:: TASK DATA

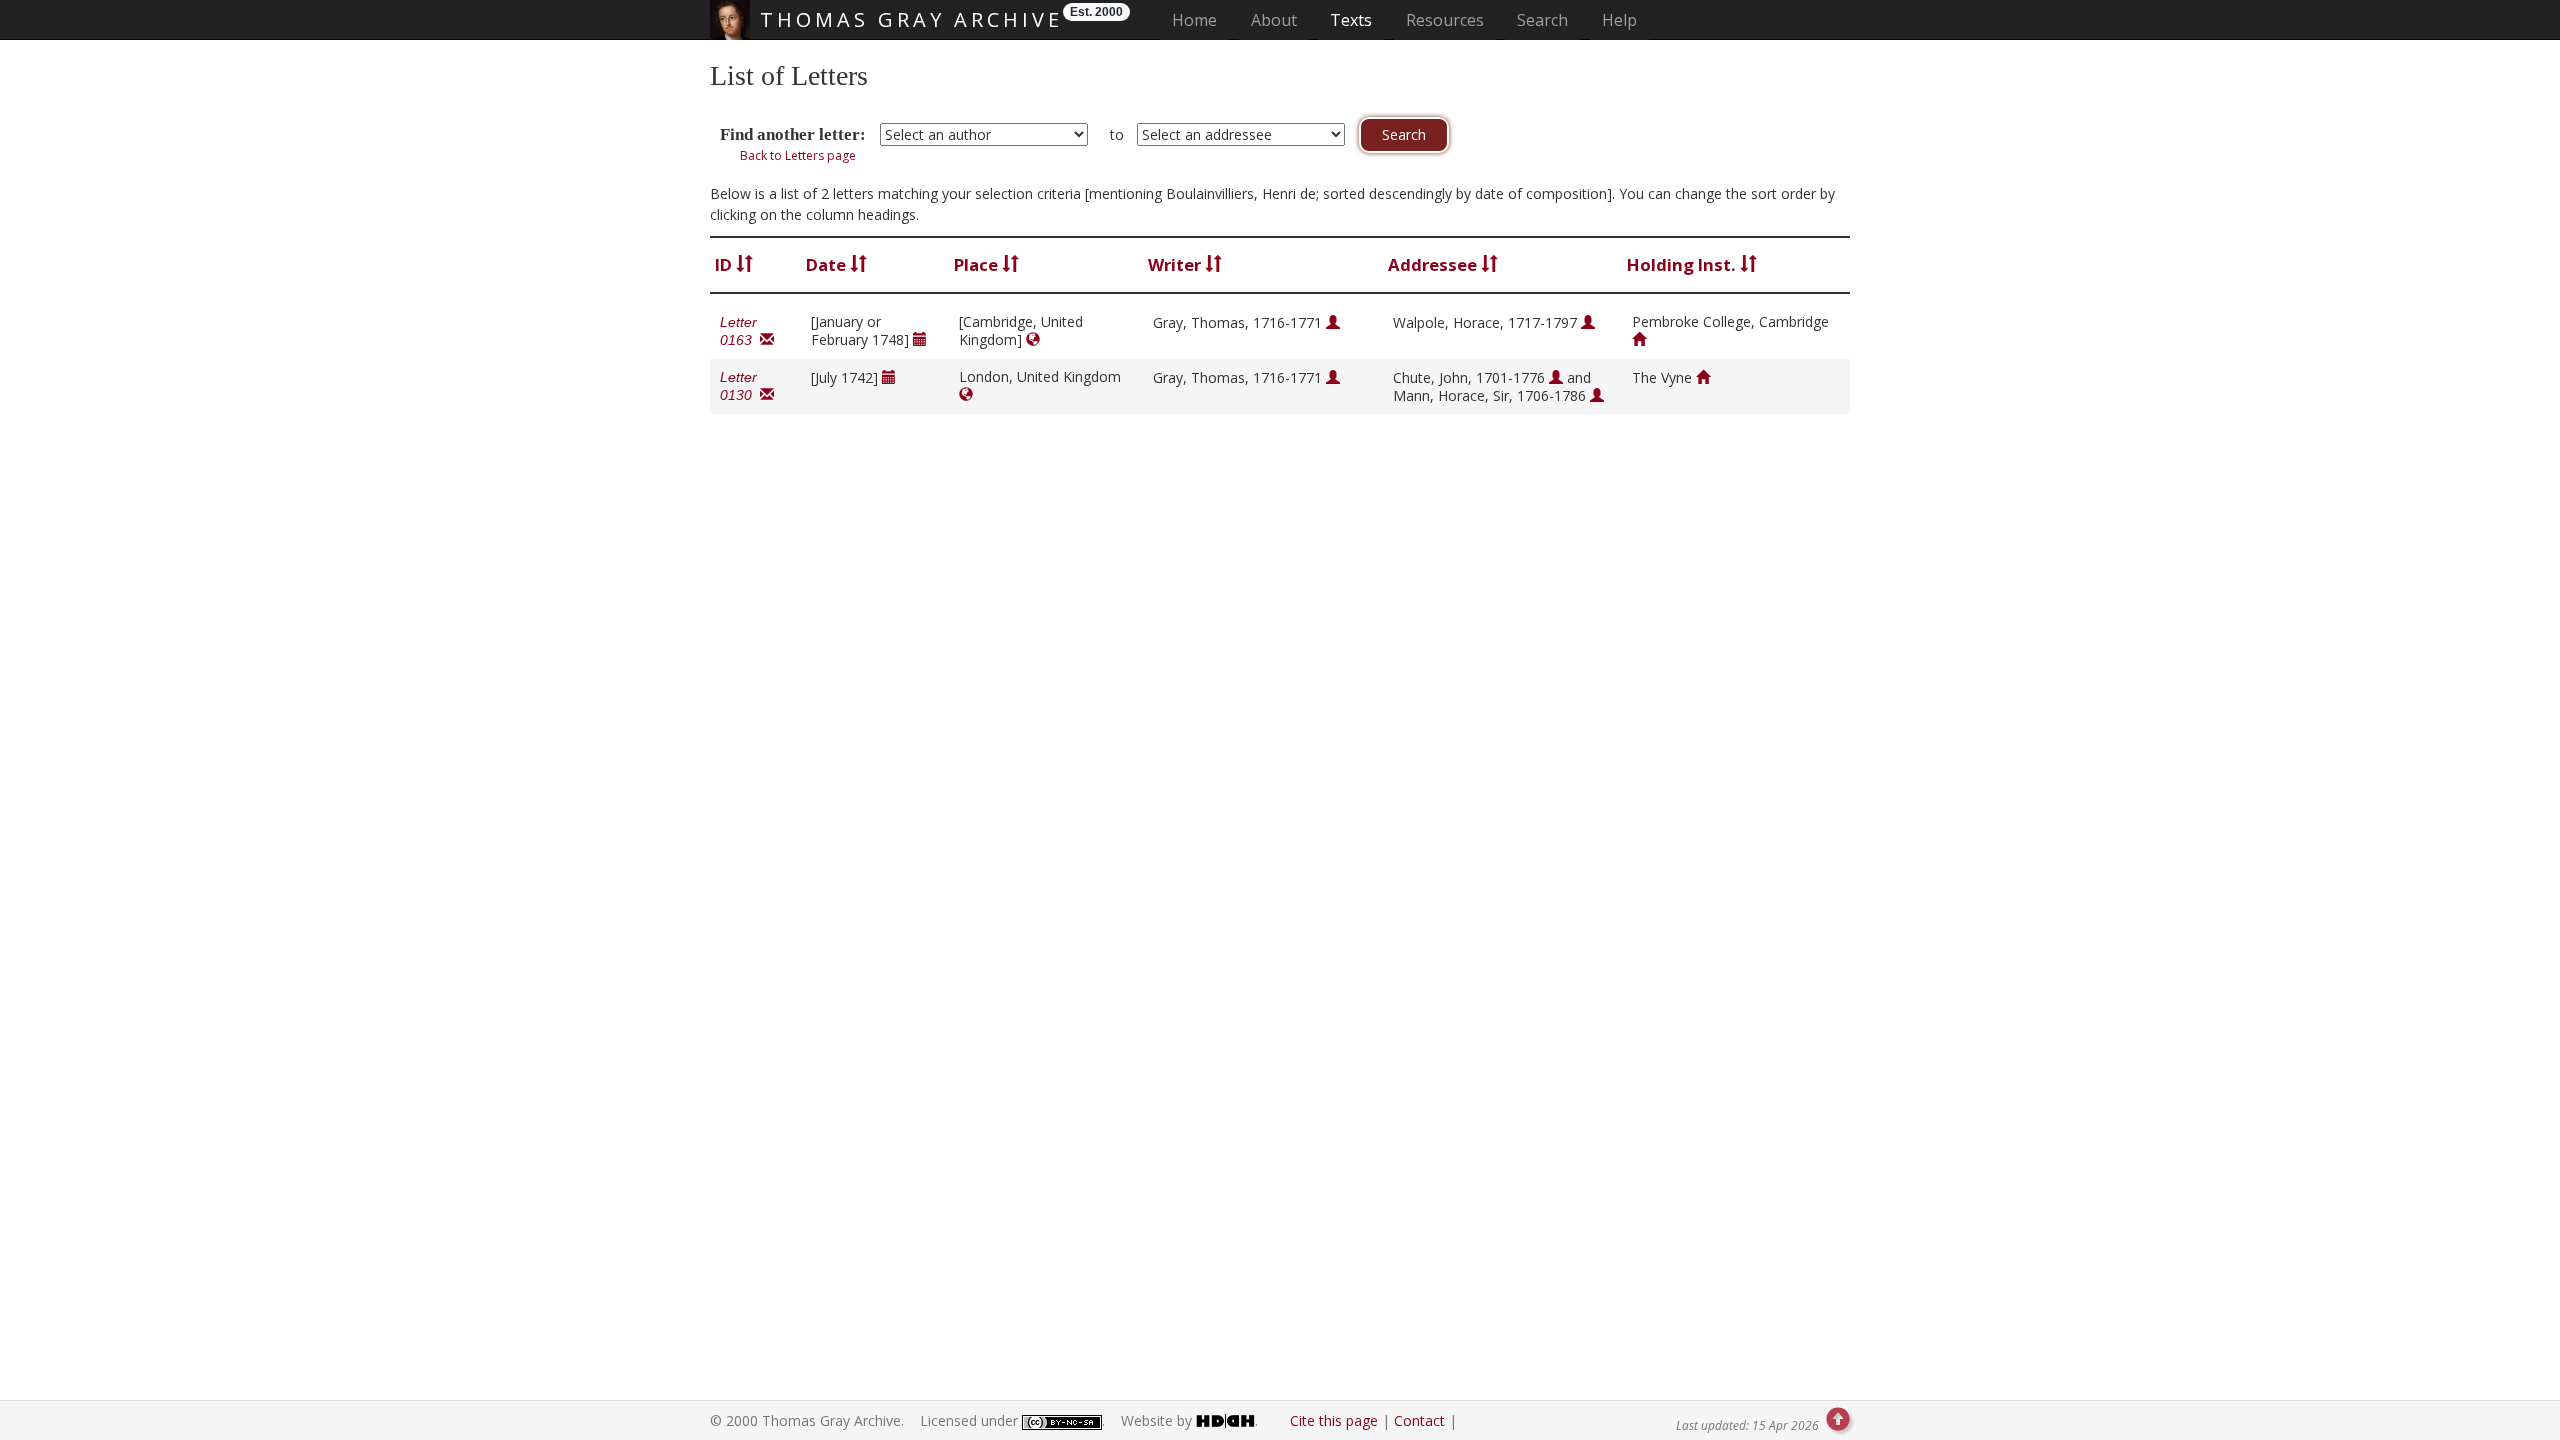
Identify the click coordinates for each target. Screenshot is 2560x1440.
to (1117, 134)
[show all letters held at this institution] (1639, 339)
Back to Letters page (798, 155)
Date (828, 264)
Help (1619, 20)
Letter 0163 (740, 331)
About (1274, 20)
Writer (1176, 264)
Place (978, 264)
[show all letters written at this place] (1033, 339)
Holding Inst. (1683, 264)
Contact (1419, 1420)
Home (1200, 19)
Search (1542, 20)
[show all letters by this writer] (1333, 322)
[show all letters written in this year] (920, 339)
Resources (1445, 20)
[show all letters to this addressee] (1588, 322)
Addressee (1434, 264)
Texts (1351, 20)
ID (725, 264)
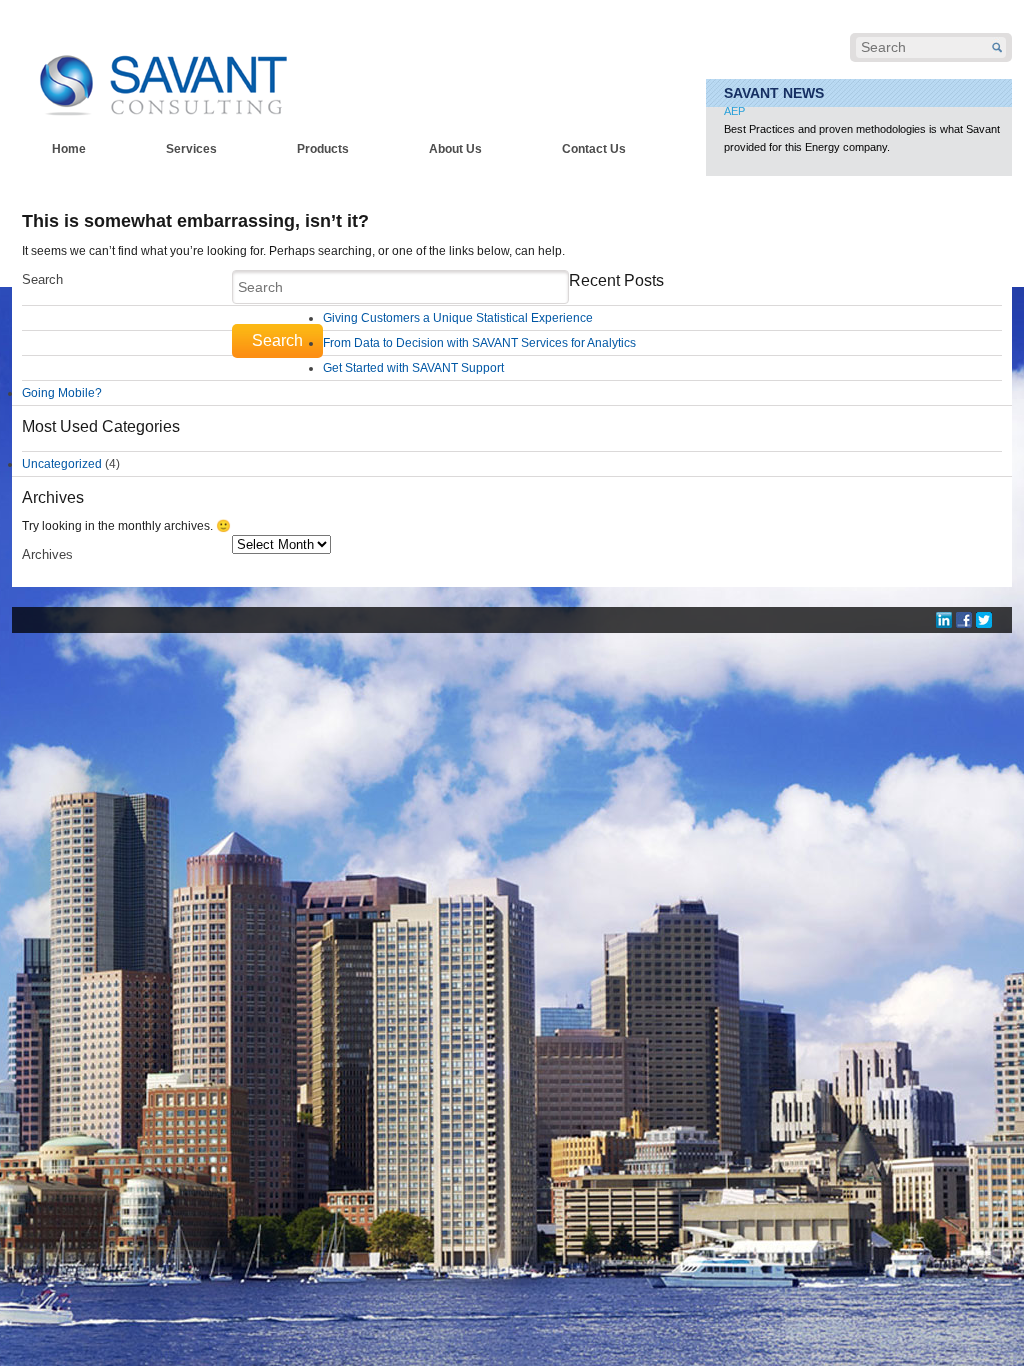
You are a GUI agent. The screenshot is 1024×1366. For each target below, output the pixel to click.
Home (69, 149)
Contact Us (594, 149)
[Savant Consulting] (162, 72)
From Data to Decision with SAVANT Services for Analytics (479, 343)
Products (323, 149)
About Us (455, 149)
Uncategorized (62, 464)
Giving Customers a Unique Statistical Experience (458, 318)
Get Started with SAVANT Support (413, 368)
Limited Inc (750, 124)
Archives (47, 554)
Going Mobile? (62, 393)
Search (42, 279)
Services (191, 149)
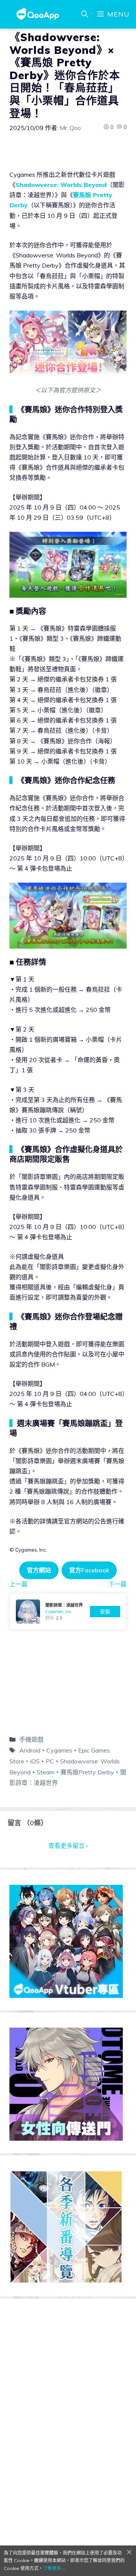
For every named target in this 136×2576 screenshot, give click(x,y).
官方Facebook (89, 1570)
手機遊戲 (31, 1739)
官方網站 (39, 1570)
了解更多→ (54, 2568)
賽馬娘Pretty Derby (87, 1772)
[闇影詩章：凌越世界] (68, 1611)
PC (50, 1761)
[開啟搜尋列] (85, 14)
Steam (45, 1772)
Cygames (59, 1750)
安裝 (105, 1611)
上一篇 (18, 1584)
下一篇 (117, 1584)
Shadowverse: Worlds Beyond (61, 184)
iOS (35, 1761)
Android (29, 1750)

::::

Count the lines above that contain the word "with". Write only the number.

2